* ACTIVITY:
Your task is to filter the entries and copy every line containing the string "agent".

* PROVIDED ENTRIES:
· · · · · · ·

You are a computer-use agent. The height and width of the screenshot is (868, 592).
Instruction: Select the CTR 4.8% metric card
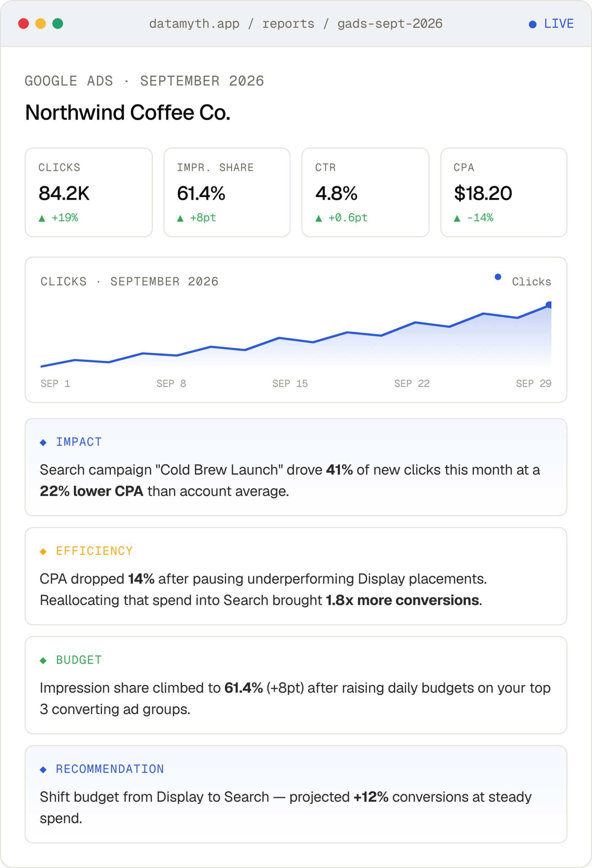point(365,192)
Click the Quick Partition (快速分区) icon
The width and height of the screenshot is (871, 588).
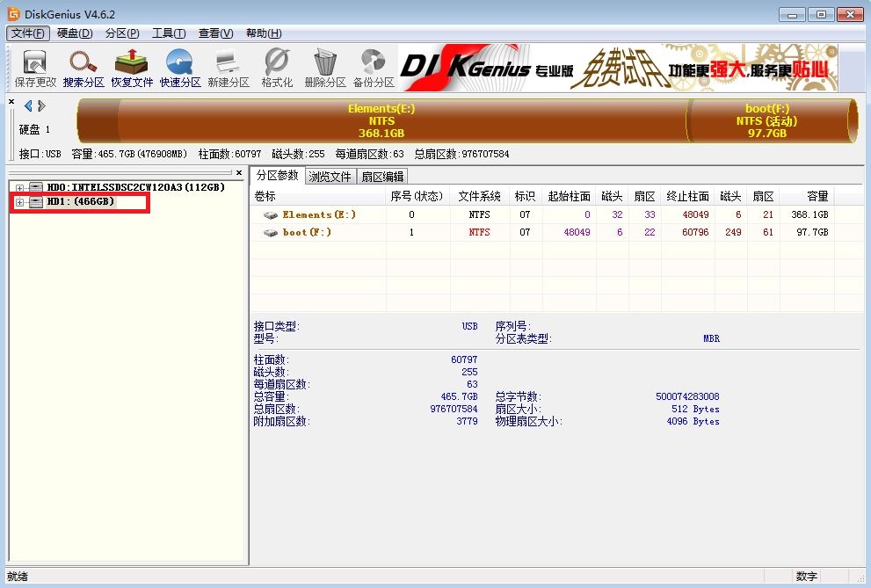point(180,69)
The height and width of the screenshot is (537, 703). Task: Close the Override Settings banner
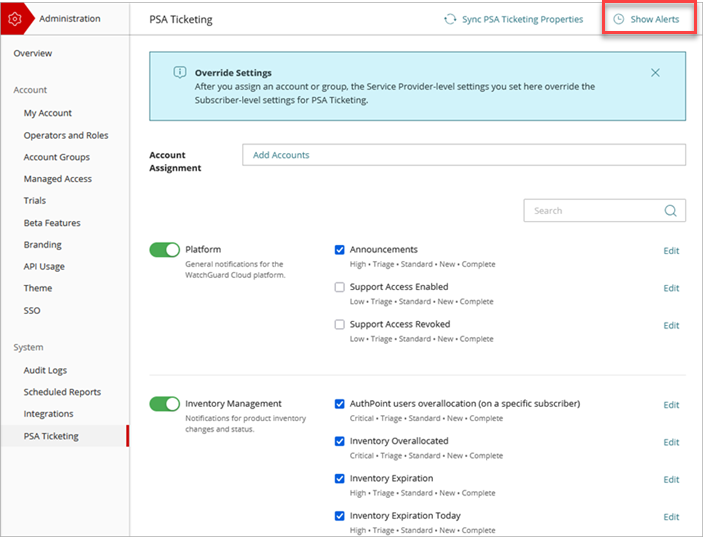pyautogui.click(x=655, y=73)
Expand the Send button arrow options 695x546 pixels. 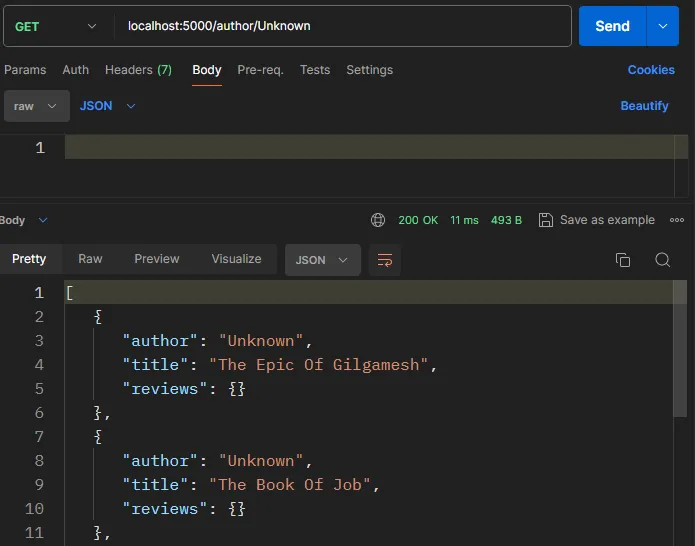pos(662,26)
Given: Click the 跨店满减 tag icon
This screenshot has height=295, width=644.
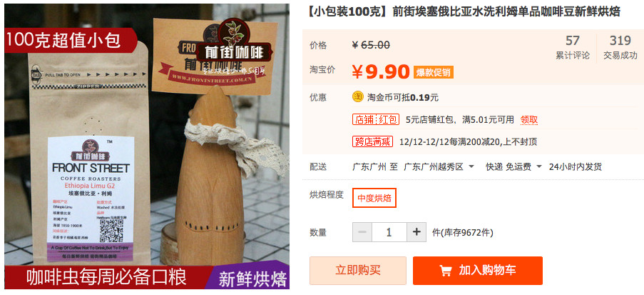Looking at the screenshot, I should pyautogui.click(x=372, y=141).
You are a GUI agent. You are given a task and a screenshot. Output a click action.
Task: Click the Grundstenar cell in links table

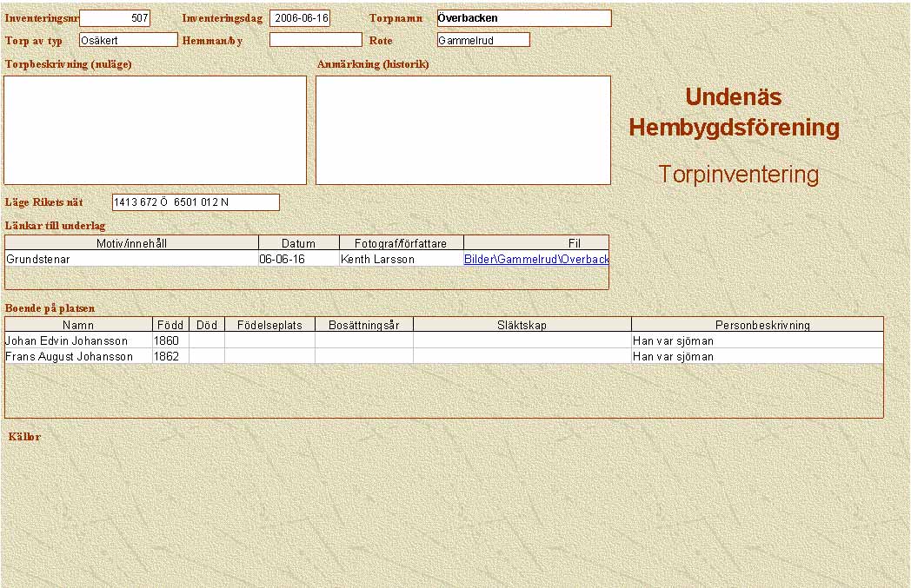pos(131,259)
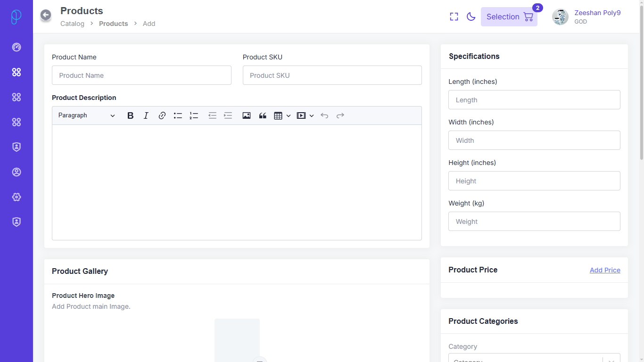The height and width of the screenshot is (362, 644).
Task: Toggle dark mode moon icon
Action: (471, 16)

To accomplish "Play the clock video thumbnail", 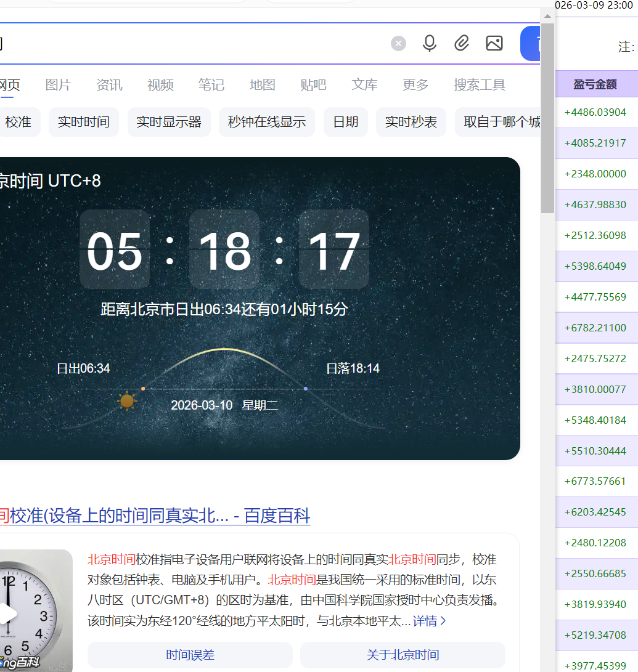I will pos(9,613).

· · · · · · ·

* YOUR SOLUTION:
You are a computer-use agent. The height and width of the screenshot is (868, 592).
You are a GUI agent. You are given a task and a screenshot. Output a click action.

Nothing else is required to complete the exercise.